On this episode of Locus Focus we talk with Laurele Fulkerson, Director of the Healthy Wildlife and Water Program for Northwest Center for Alternatives to Pesticides, lead plaintiff in a lawsuit that led to this agreement, and Stephen D. Mashuda, staff attorney in the Northwest office of Earthjustice, about the repercussions of their lawsuit and the prospects for protecting salmon from toxic pesticide overuse.

Laurele Fulkerson is the Director of the Healthy Wildlife and Water Program for Northwest Center for Alternatives to Pesticides (NCAP). She leads NCAP’s federal and regional policy efforts to protect salmon and pollinators from the harms of pesticides. Laurele has over a decade of experience working on conservation policy issues for non-profits.
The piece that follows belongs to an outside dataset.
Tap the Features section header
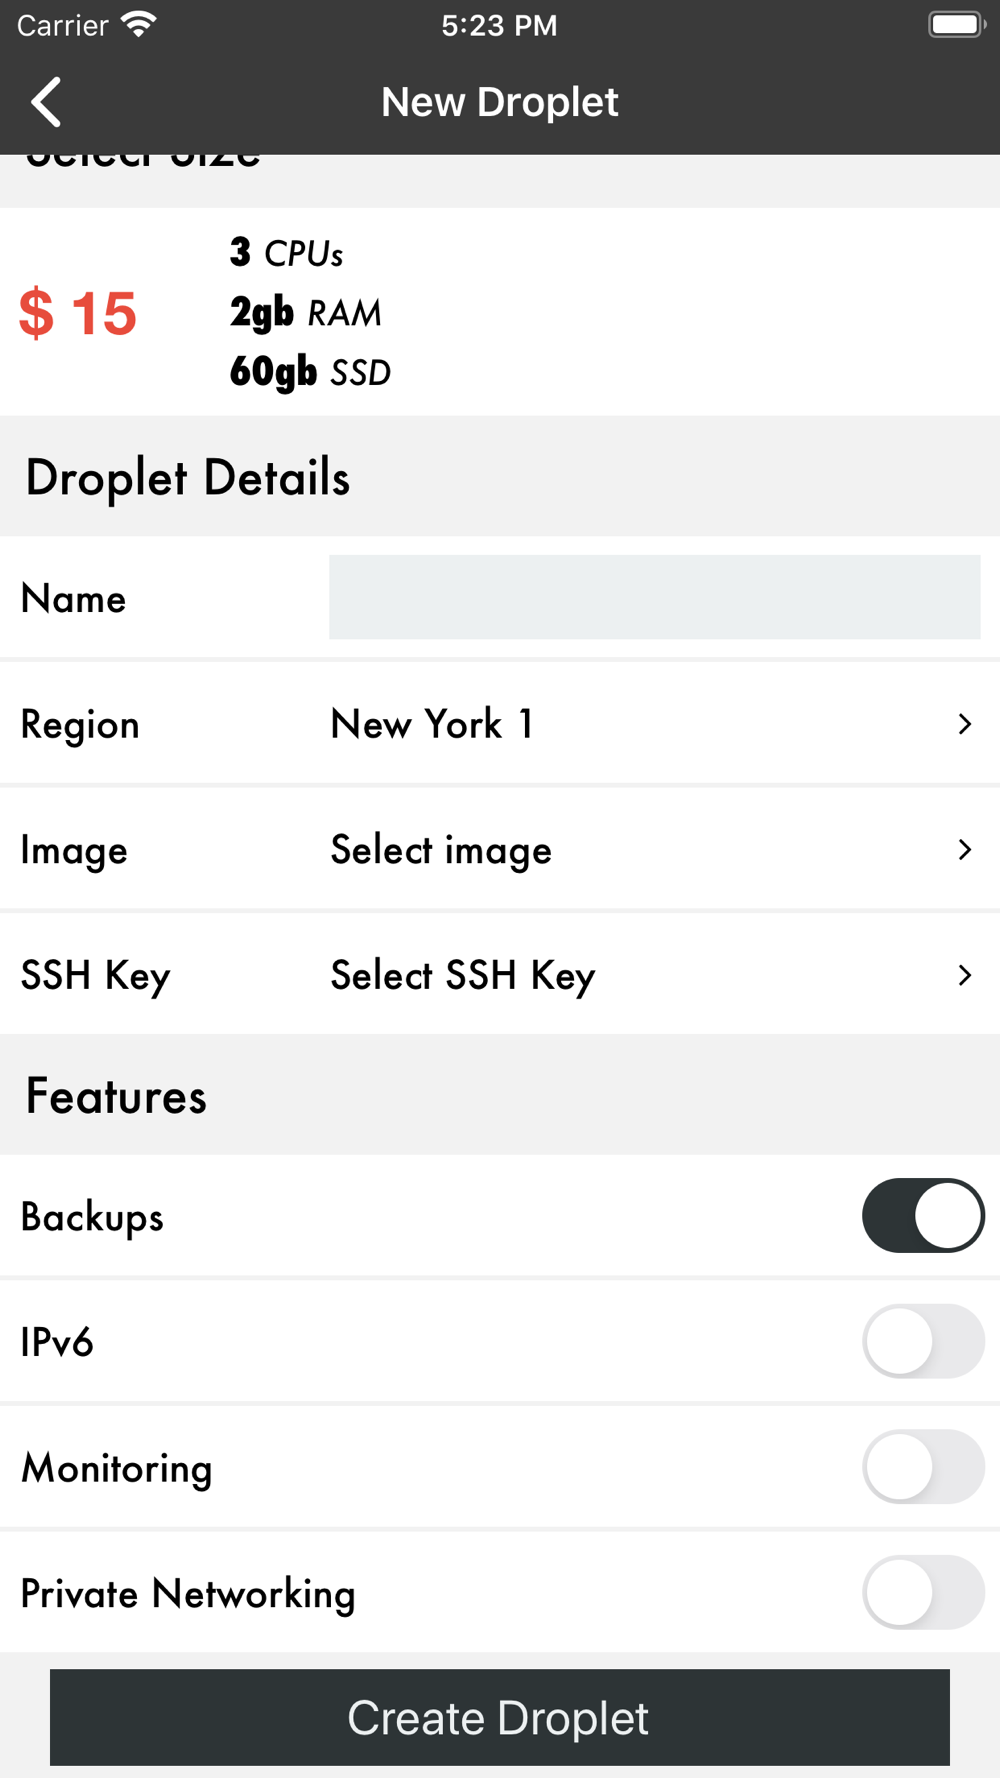Viewport: 1000px width, 1778px height. 116,1096
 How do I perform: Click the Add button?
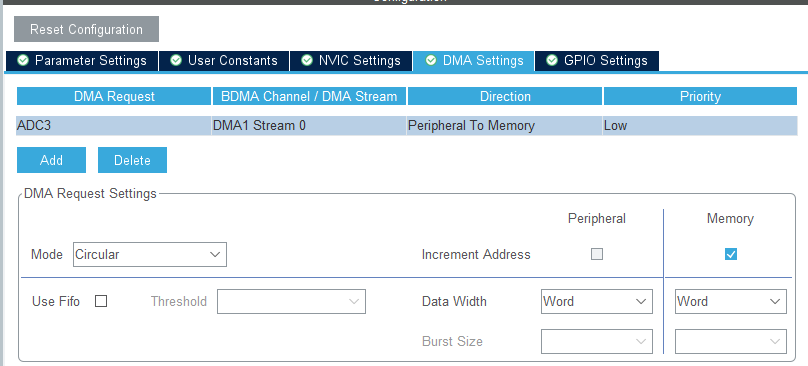tap(52, 160)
For the past six years, she managed Wild Salmon Center’s government affairs program, developing and implementing federal strategies to conserve healthy wild salmon ecosystems. She holds a J.D. and certificate in Environmental and Natural Resources Law from Lewis & Clark Law School, and a B.A. in Political Science from U.C. Santa Barbara.

Stephen D. Mashuda is a staff attorney in the Northwest office of Earthjustice. He began working for Earthjustice’s Northern Rockies office in 1998, where he specialized in Clean Water Act and Endangered Species Act litigation. In 2000, he joined Earthjustice in Seattle, where his practice focuses primarily on Northwest salmon recovery.